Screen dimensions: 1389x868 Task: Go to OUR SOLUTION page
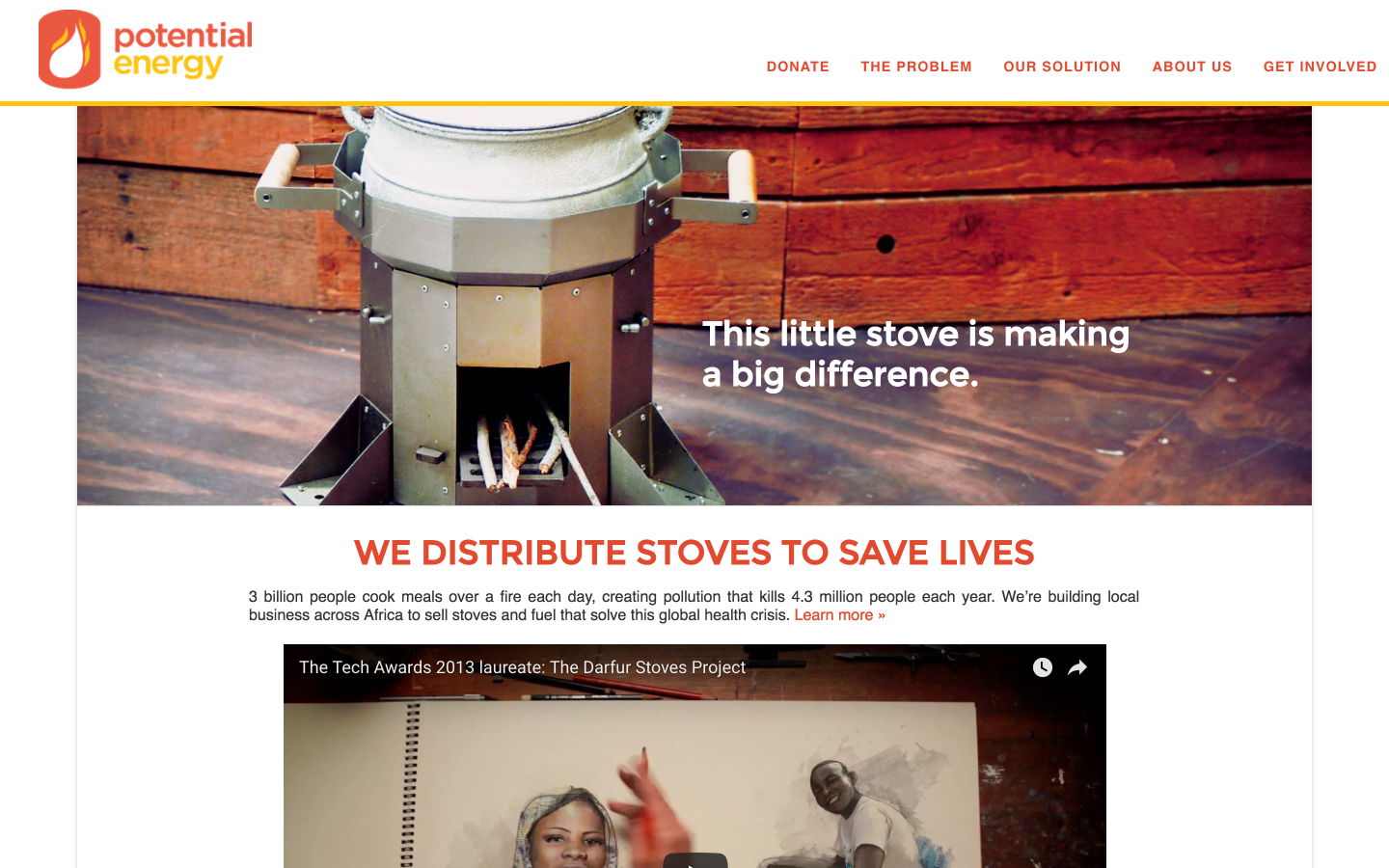pos(1062,67)
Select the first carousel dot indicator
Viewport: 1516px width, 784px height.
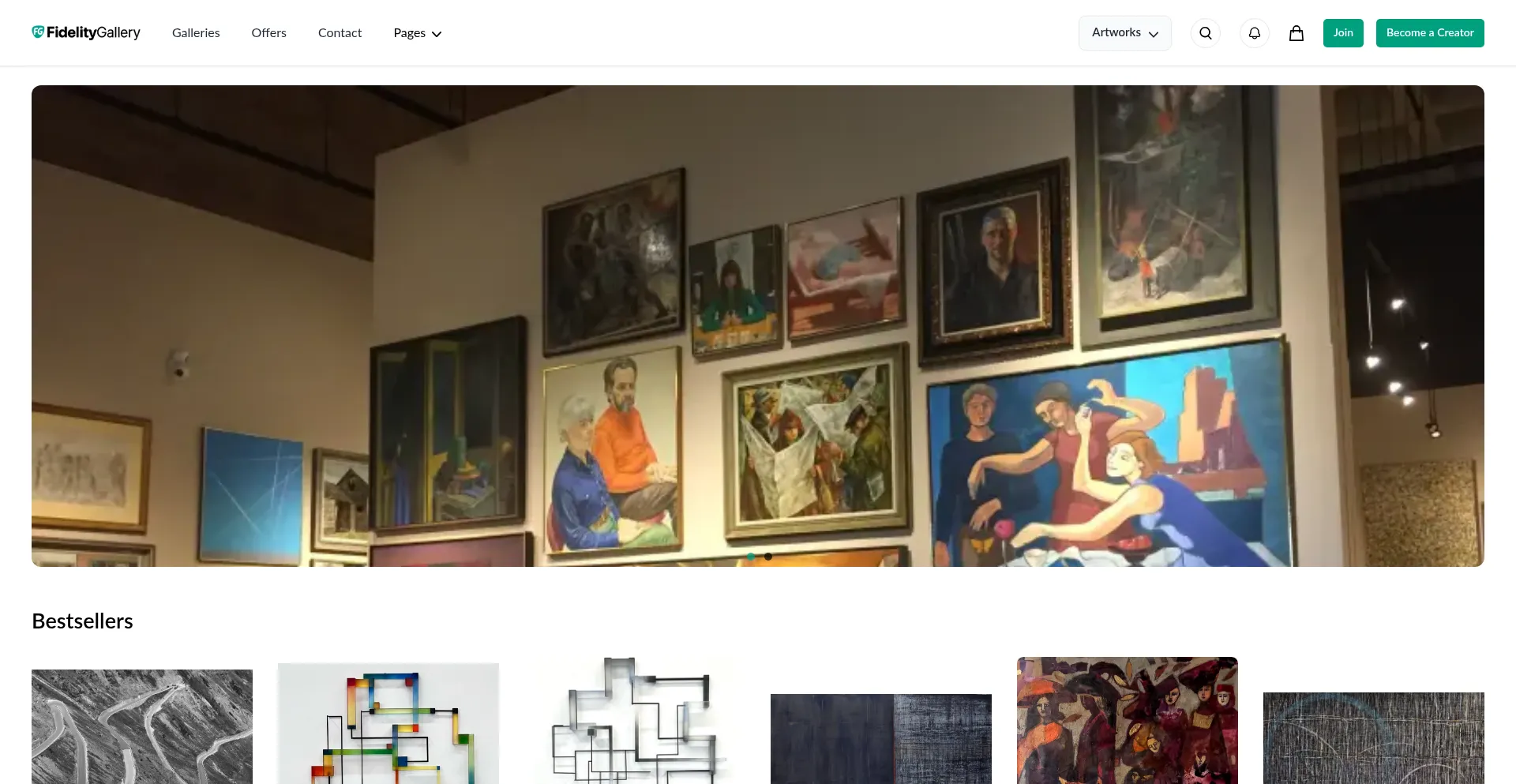point(751,557)
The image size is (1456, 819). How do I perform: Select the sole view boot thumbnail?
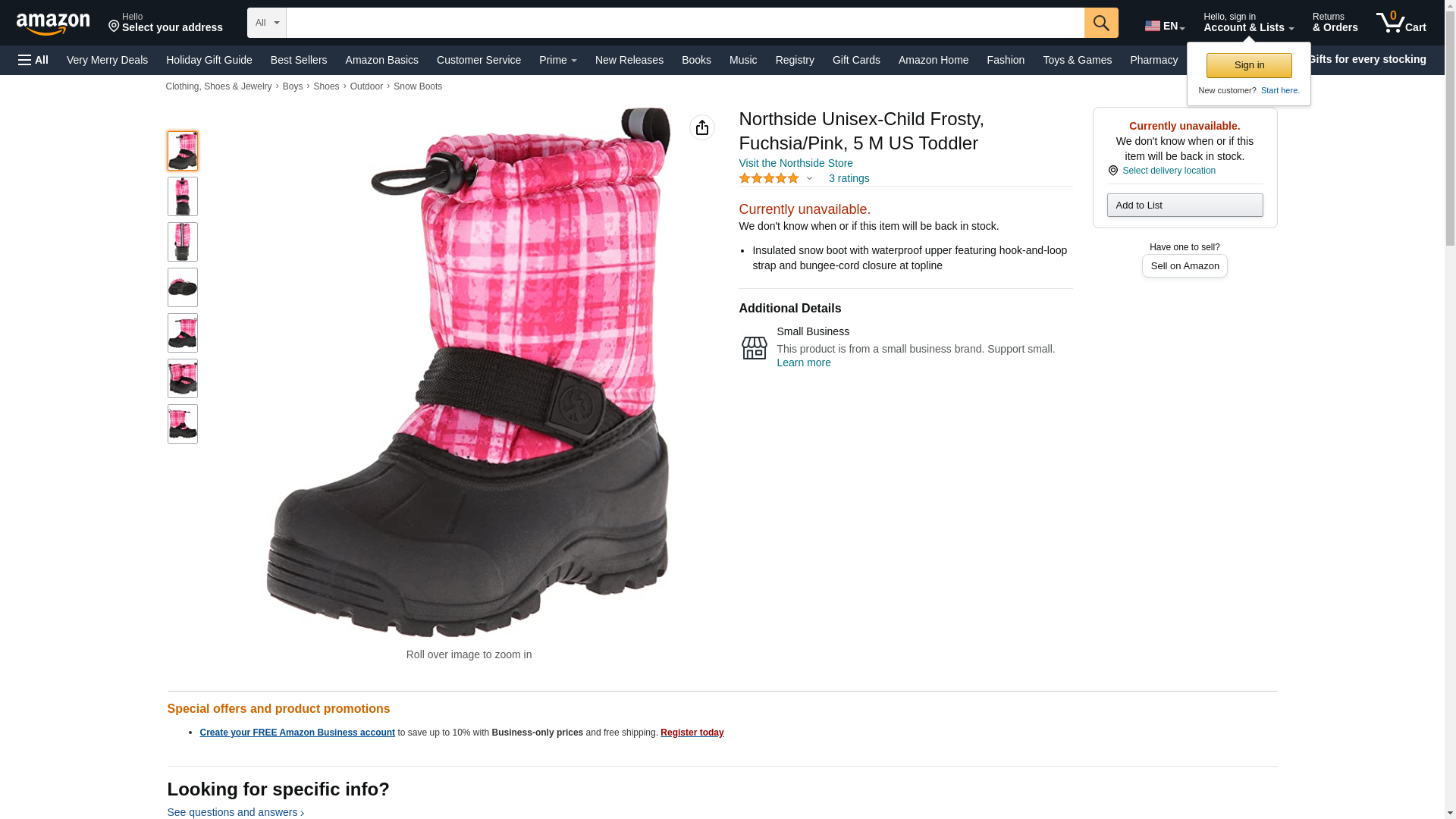point(183,287)
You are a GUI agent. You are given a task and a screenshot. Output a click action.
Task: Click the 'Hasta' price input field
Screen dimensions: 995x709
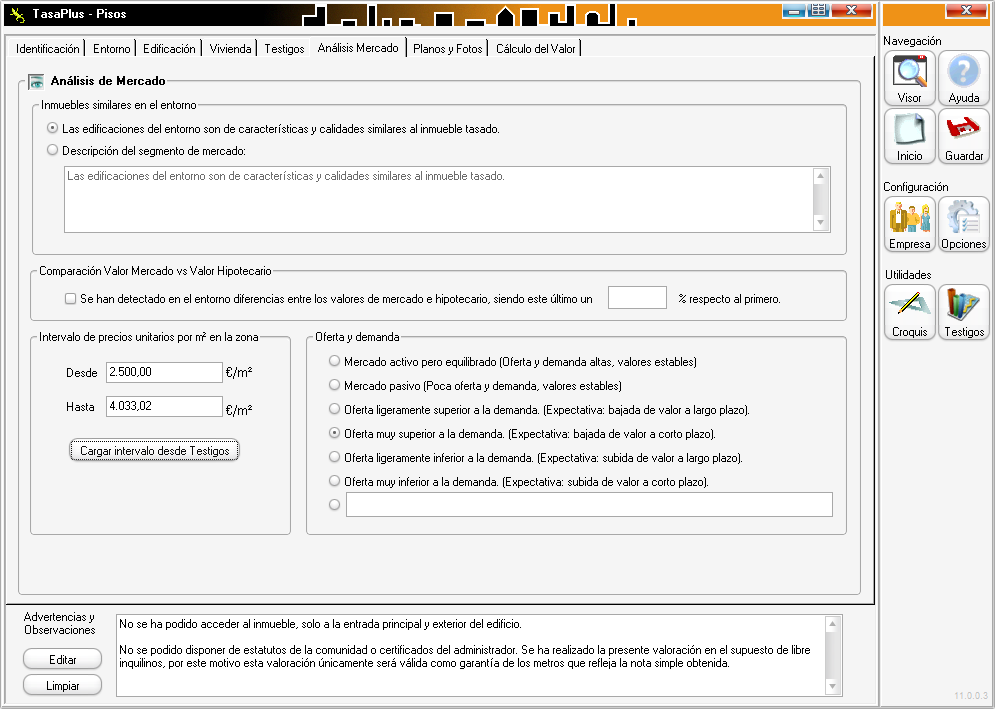(164, 407)
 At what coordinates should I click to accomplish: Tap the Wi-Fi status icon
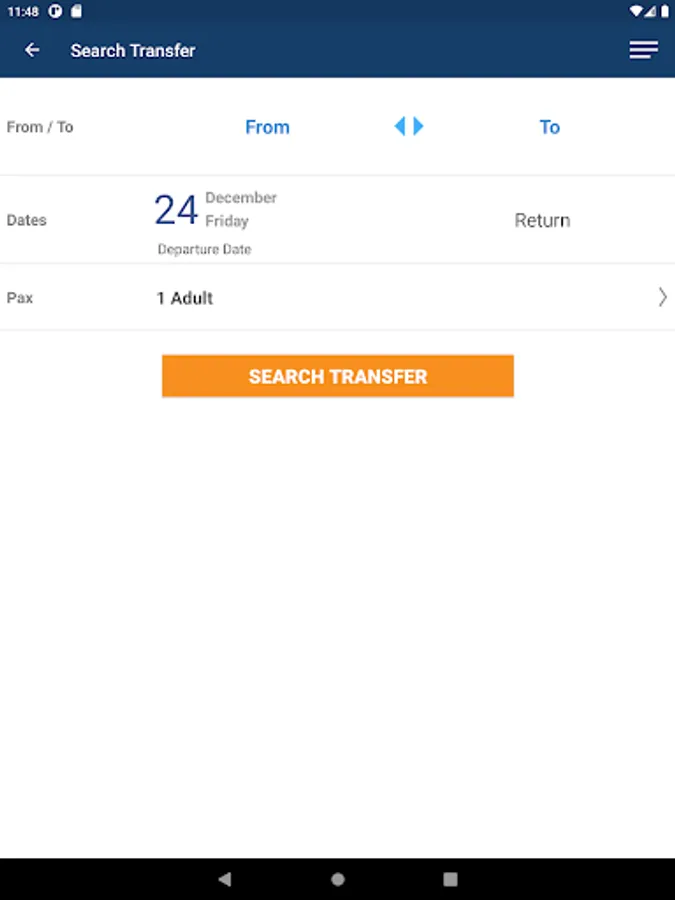[635, 11]
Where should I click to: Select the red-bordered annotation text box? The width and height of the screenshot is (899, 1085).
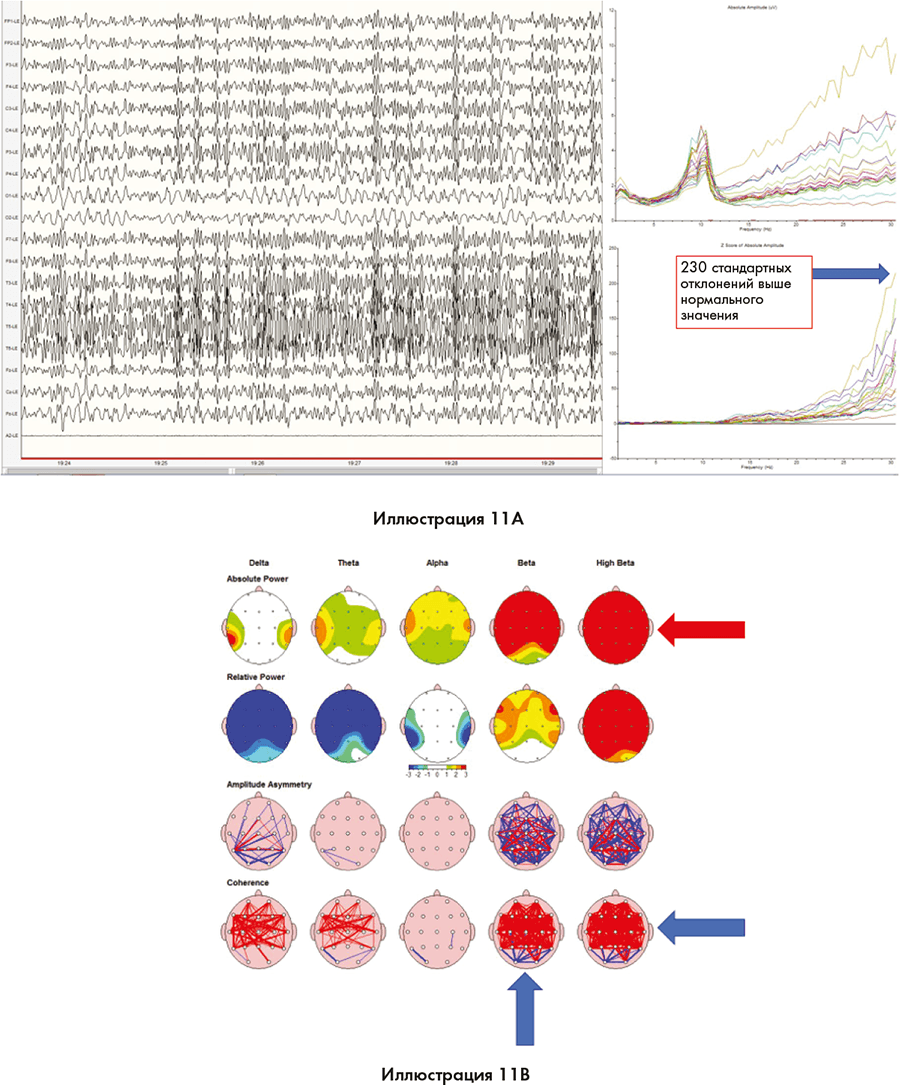click(x=743, y=292)
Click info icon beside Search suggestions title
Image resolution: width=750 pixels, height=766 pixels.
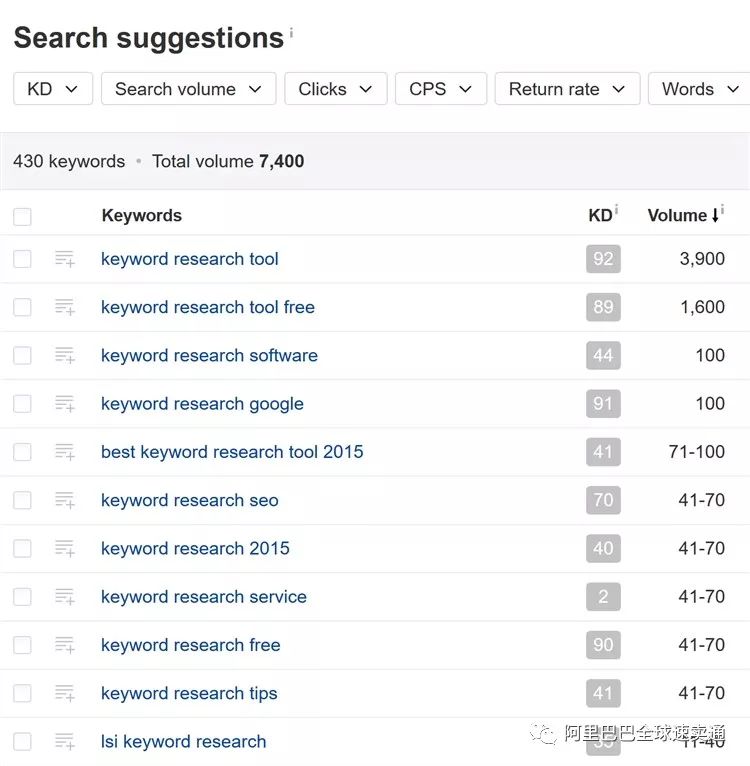(x=292, y=33)
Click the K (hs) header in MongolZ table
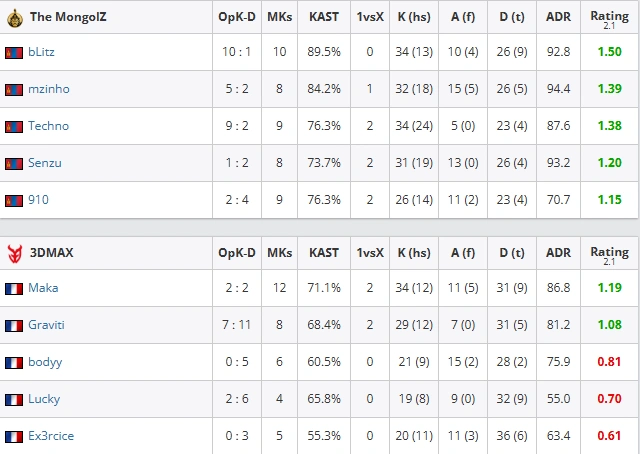This screenshot has width=640, height=454. pos(414,17)
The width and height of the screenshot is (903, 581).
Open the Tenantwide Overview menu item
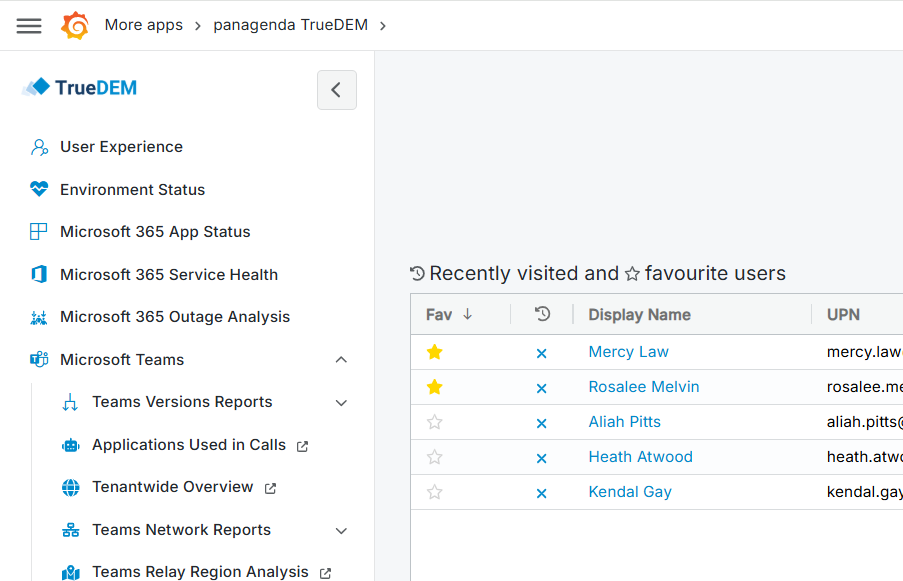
+ + + + + + +
**Problem description:** For this exercise, transcribe the entries verbatim and skip all pictures.

**Solution:**
Screen dimensions: 1389x868 Task: Go to OUR SOLUTION page
pos(1062,67)
Select the first carousel dot indicator
Viewport: 1516px width, 784px height.
point(751,557)
The image size is (1456, 819). How do I perform: Select the sole view boot thumbnail?
point(183,287)
You are a GUI agent. You are given a task and a screenshot. Output a click action.
Task: Click the 'Hasta' price input field
Screen dimensions: 995x709
(164, 407)
 At what coordinates should I click to accomplish: Tap the Wi-Fi status icon
[635, 11]
Where should I click to: Select the red-bordered annotation text box? The width and height of the screenshot is (899, 1085).
click(x=743, y=292)
Click info icon beside Search suggestions title
Image resolution: width=750 pixels, height=766 pixels.
(x=292, y=33)
Click the K (hs) header in MongolZ table
This screenshot has width=640, height=454. pos(414,17)
The width and height of the screenshot is (903, 581).
Open the Tenantwide Overview menu item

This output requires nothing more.